Уйдя на покой, в другую плоскость своей жизни, когда имя его в произраильской прессе произносилось со знаком минус, он стал осторожен и с друзьями и с недругами. А лишний враг, он всегда лишний. Но Александр Михайлович после того, как от него отшатнулись липовые друзья, стал дорожить настоящими. Кстати, с Павлом Судаковым познакомил его я, и они быстро сошлись, как единомышленники. Между прочим, в тот же вечер, после замечания о портретном сходстве, он вдруг спросил меня:
— Вы знаете происхождения слова «пацан» и кто его внедрил в наш язык?
— Вы считаете, что евреи?
— А то кто же. Ругательное, неприличное слово. А вы употребили его в своем романе.
— В прямой речи, — попытался оправдаться я.
— Неважно, в прямой или в кривой. Вам непростительно.
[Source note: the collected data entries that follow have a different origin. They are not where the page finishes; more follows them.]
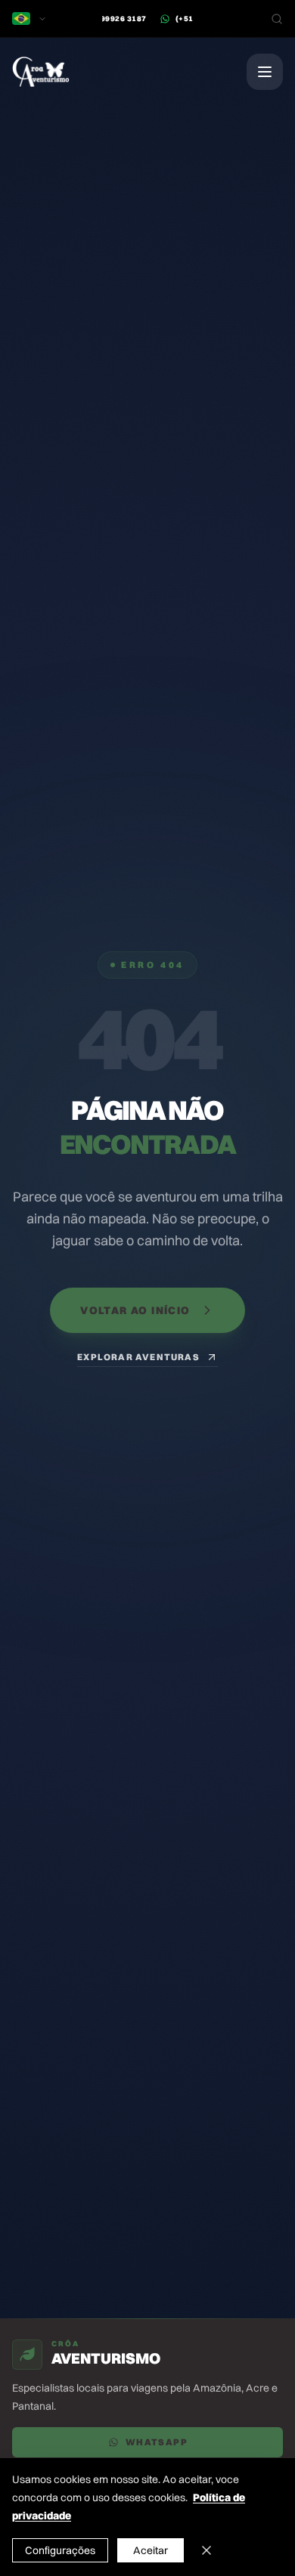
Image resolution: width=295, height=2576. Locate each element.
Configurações (60, 2550)
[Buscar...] (277, 19)
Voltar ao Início (135, 1310)
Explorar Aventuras (138, 1356)
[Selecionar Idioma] (29, 18)
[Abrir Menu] (265, 72)
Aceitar (150, 2550)
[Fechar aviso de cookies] (206, 2550)
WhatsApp (157, 2442)
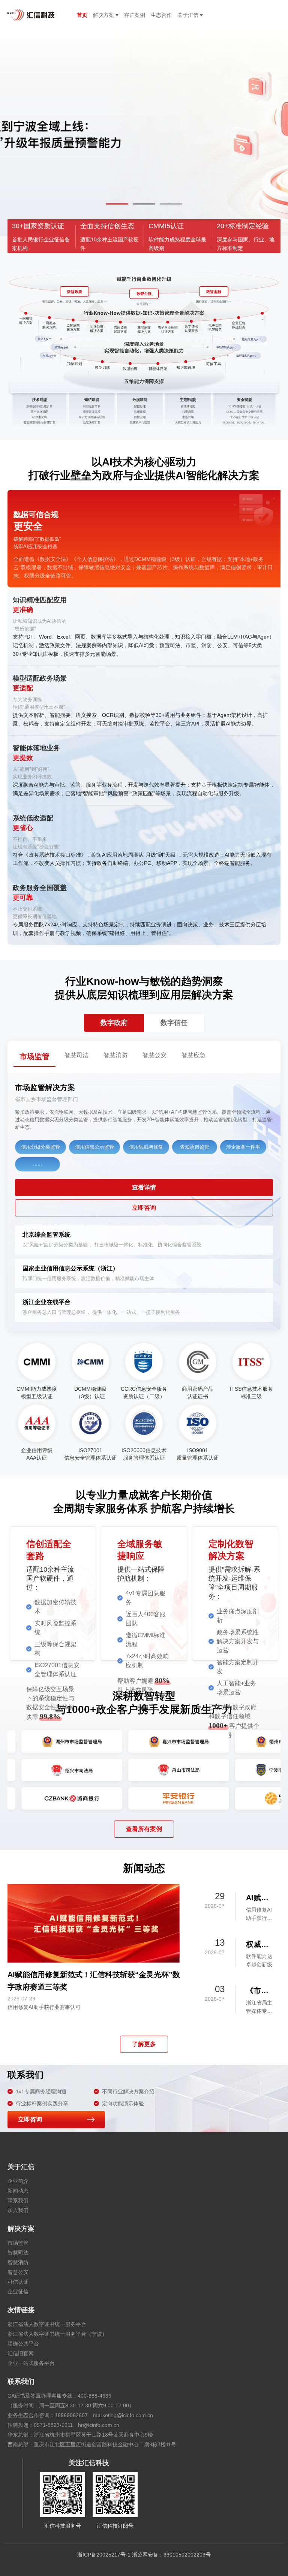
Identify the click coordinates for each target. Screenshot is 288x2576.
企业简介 (18, 2181)
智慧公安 (18, 2272)
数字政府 (114, 1022)
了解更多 (144, 2044)
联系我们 (18, 2201)
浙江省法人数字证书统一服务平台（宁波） (57, 2334)
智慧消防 (18, 2262)
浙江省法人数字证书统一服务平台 (47, 2324)
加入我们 (18, 2210)
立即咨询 (144, 1207)
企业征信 (18, 2292)
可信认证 (18, 2282)
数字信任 (174, 1022)
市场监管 (18, 2243)
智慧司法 (18, 2253)
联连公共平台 (23, 2344)
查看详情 (144, 1187)
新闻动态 (18, 2191)
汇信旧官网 (21, 2353)
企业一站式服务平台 (31, 2363)
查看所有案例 (144, 1829)
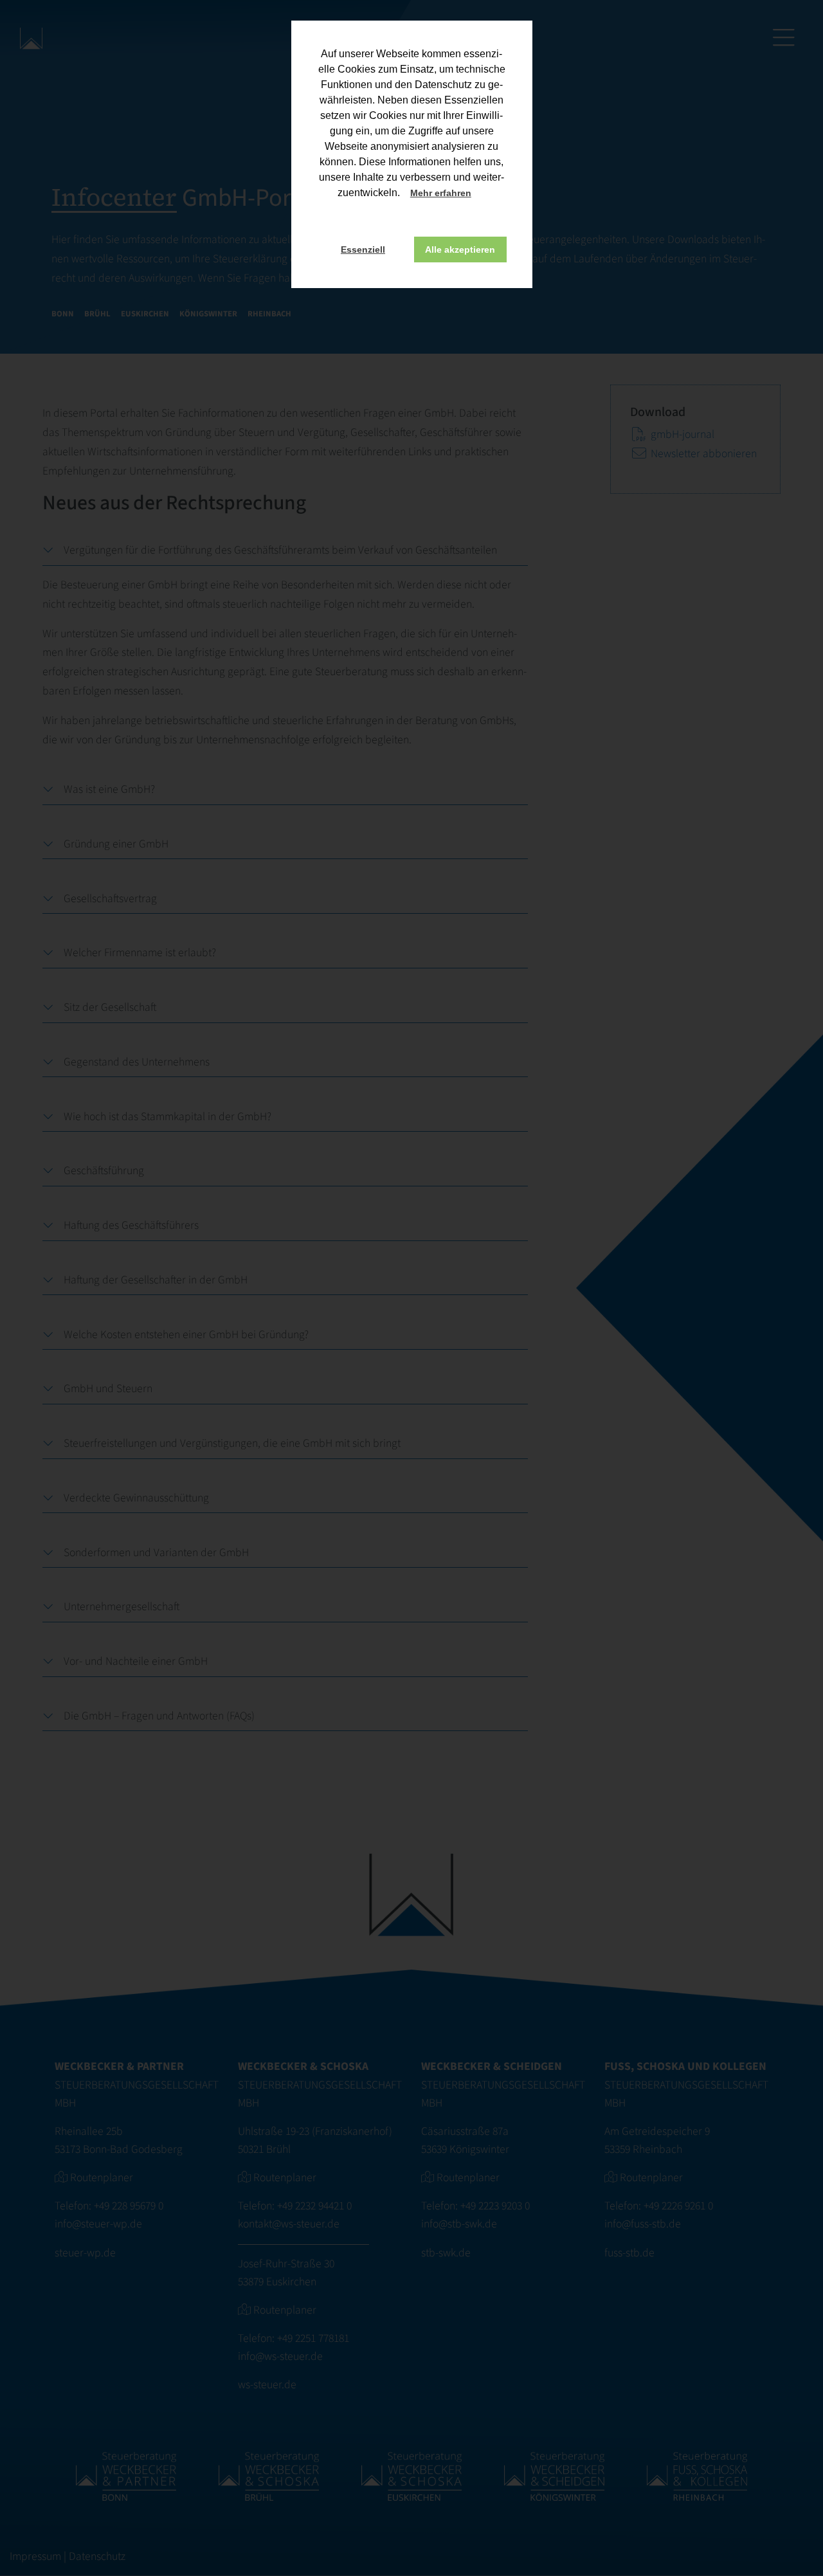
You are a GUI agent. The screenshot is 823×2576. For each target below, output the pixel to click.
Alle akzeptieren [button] (460, 249)
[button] (483, 194)
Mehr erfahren (440, 193)
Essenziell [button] (363, 249)
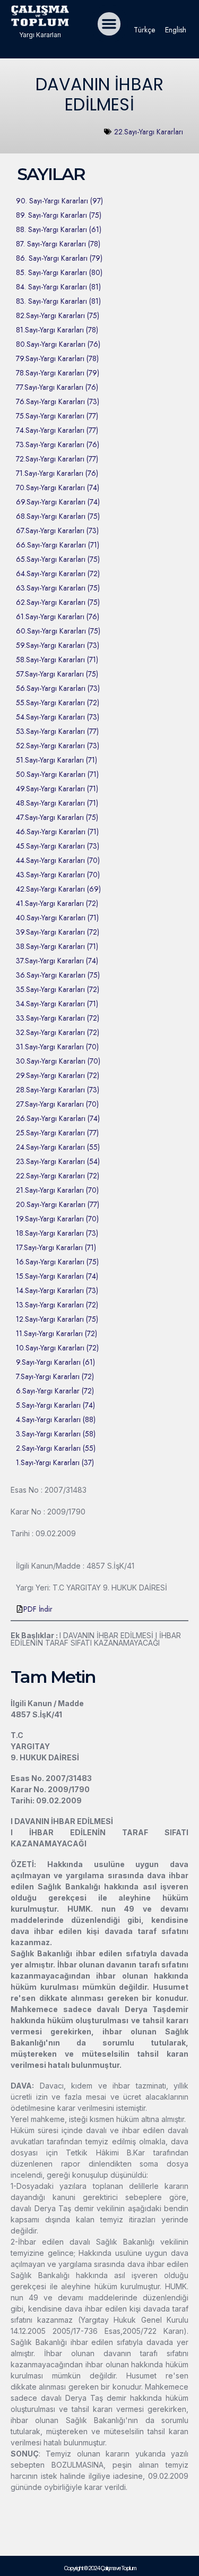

Александр Михайлович был верующим. Как-то утром он неожиданно заехал ко мне и сказал, что хочет познакомить меня с Ворошиловым, и знакомство это состоится сегодня же на даче Александра Михайловича в Абрамцеве, что под Сергеевым посадом. Мол, быстренько одевайся, и поехали, так как Ворошилов должен подъехать в Абрамцево в полдень, к обеду. Мне было интересно познакомиться с легендарным маршалом. С нами в машине находился наш общий друг директор издательства Академии художеств Христофор Ушенин. Был солнечный летний день, тяжелый ЗИМ плавно раскачивался по Ярославскому шоссе. Справа на возвышенности маячила церковь, и Христофор сказал:
— Интересно, она функционирует?
— Церкви служат, — резко, с раздражением оборвал его Александр Михайлович, — а функционируют конторы, вроде твоей. Функционер объявился, — ворчал он.
Дача Александра Михайловича разместилась в хвойном лесу на высоком берегу речки Воря, по соседству с дачами других художников. Двое из них — Павел Радимов и Евгений Кацман, оповещенные Герасимовым о приезде Ворошилова, присоединились к нашей компании. Я понял, что и Радимов и Кацман были с Климом на «ты». Когда я стал наполнять рюмку Радимова коньяком. Ворошилов схватил меня за руку со словами:
— Что ты делаешь, ему же восемьдесят. Налей ему шампанского. Паша, разве тебе можно коньяк?
— Ничего, Клим, можно. Только после коньяка меня на баб тянет, — пошутил Павел Александрович.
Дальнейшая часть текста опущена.